Ekibin “X-AR” adını verdiği gözlük, yukarıda da bahsettiğim gibi Microsoft Hololens’in özelleştirilmiş bir versiyonu. Bilgisayarla görmeyi ve kablosuz algılamayı birleştiren gözlük; kullanıcının, kutu ve depolama alanı benzeri haznelerin içindeki bir nesneyi dışarıdan otomatik olarak bulmasına yardımcı oluyor.
Sistem, RFID etiketlerini kullanmayı gerektiriyor
Aslında cihaz, gerçek X-ışını dalgaları yerine karton, plastik ve ahşap gibi sıradan malzemelerden geçtiği bilinen radyo frekansı (RF) sinyallerini kullanıyor. Sistem yalnızca gizli nesneler RFID etiketleriyle etiketlenmişse çalışıyor. Çünkü bu etiketler, yakalanması zor öğelerin cihazdaki RF anteni tarafından gönderilen sinyalleri yansıtmasına olanak tanıyor.
Artırılmış gerçeklik arayüzünde, kullanıcılar aradıkları nesneye yaklaştıkça şeffaf bir küre görüyorlar. Böylece tam olarak hangi yöne yöneleceklerini görmüş oluyorlar. Kullanıcı doğru nesneyi eline almışsa sistem bunu doğruluyor. Araştırmayla ilgili diğer teknik detaylara buradan göz atabilirsiniz.

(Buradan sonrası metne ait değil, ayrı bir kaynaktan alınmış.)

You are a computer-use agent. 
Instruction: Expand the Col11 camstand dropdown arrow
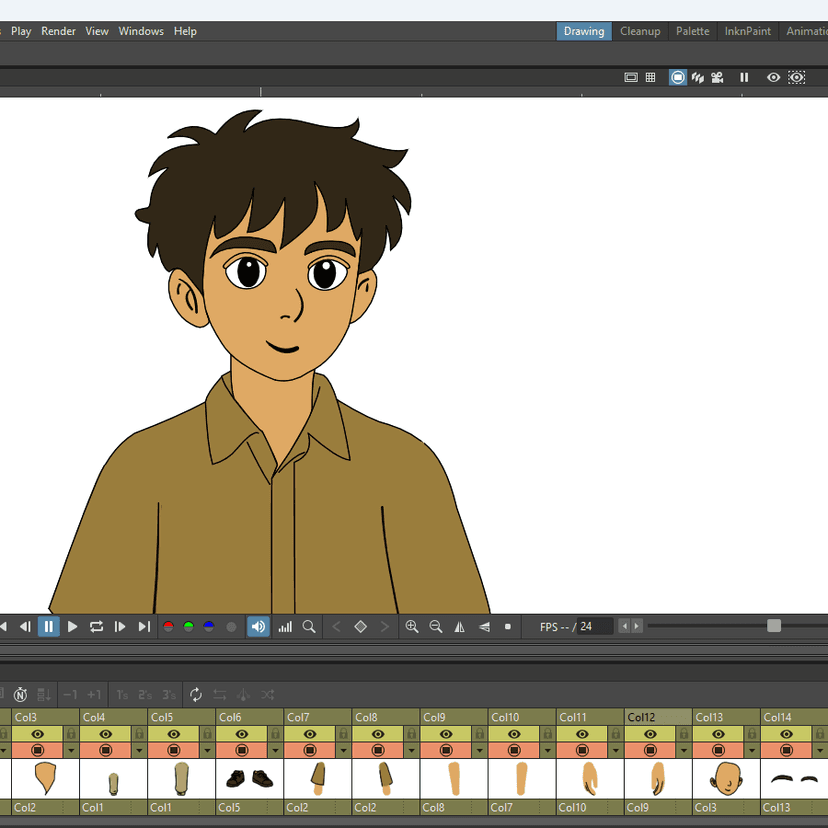[x=615, y=750]
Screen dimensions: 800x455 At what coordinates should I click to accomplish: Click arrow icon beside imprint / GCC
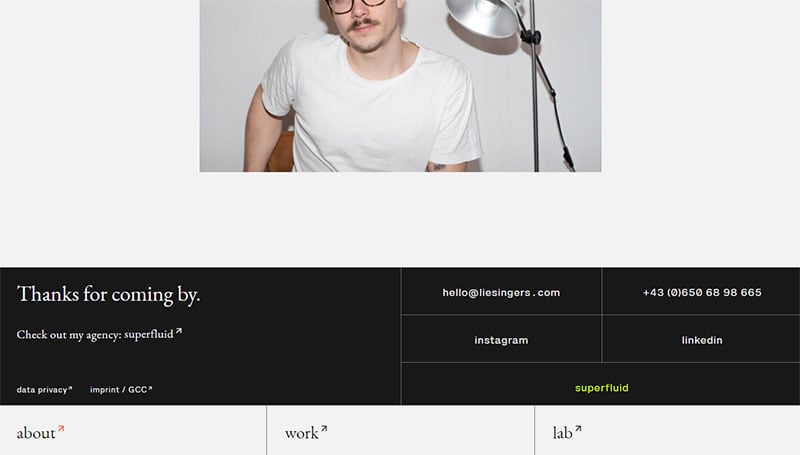(x=150, y=388)
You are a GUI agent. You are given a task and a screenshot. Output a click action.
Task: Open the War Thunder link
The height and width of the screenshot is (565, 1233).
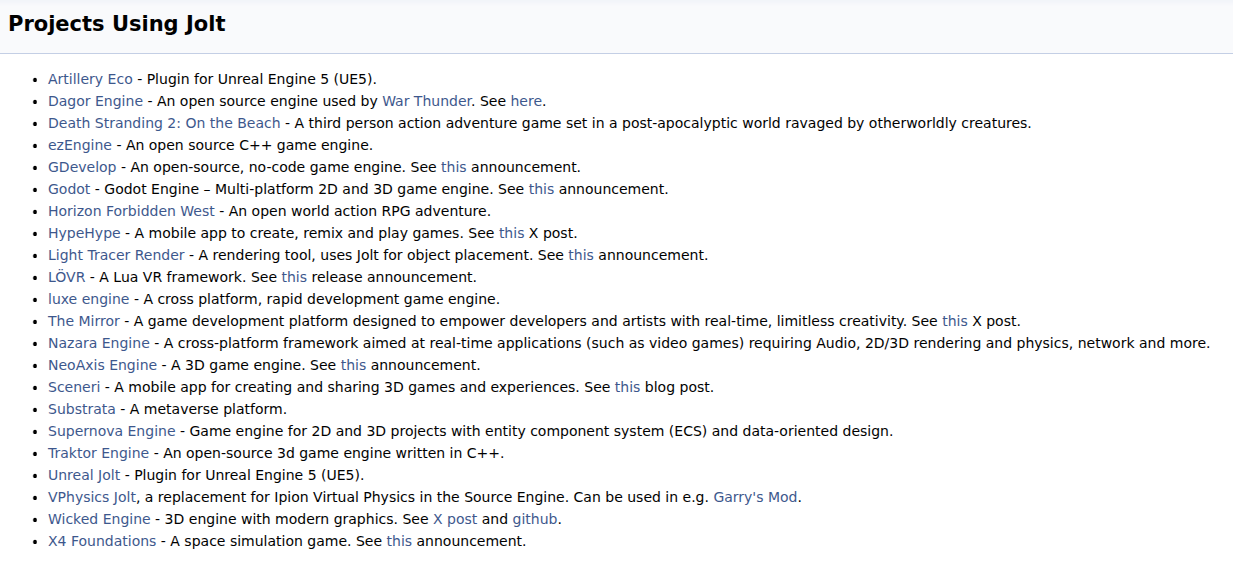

Araştırma ekibi, X-AR’nin gizli nesneleri gerçek konumunun 9,8 santimetre yakınında tespit edebildiğini ve yakalanan nesneyi %96’lık inanılmaz bir doğruluk oranıyla doğru bir şekilde tanımlayabildiğini ortaya koydu.
Ekip, bu teknolojinin e-ticaret depolarında kullanılabileceğine, böylece çalışanların kutulara istiflenebilecek veya gözden kaybolabilecek satış kalemlerini hızlı bir şekilde tanımlamasına olanak sağlayacağına vurgu yapıyor. Ayrıca farklı sektörlerdeki teknisyenlerin, montaj sürecinde doğru parçaları hızlı bir şekilde bulmasına da yardımcı olabileceğini belirtiyorlar.
Araştırma ekibinden doçent Fadel Adib “Bu projedeki tüm amacımız, görünmeyen şeyleri – kutuların içindeki şeyleri – görmeyi sağlayan bir artırılmış gerçeklik sistemi oluşturmaktı. Sistem bunu yaparken sizi aradığınız nesneye doğru yönlendirebilir ve gerçekten görmenizi sağlayabilir.” diyor.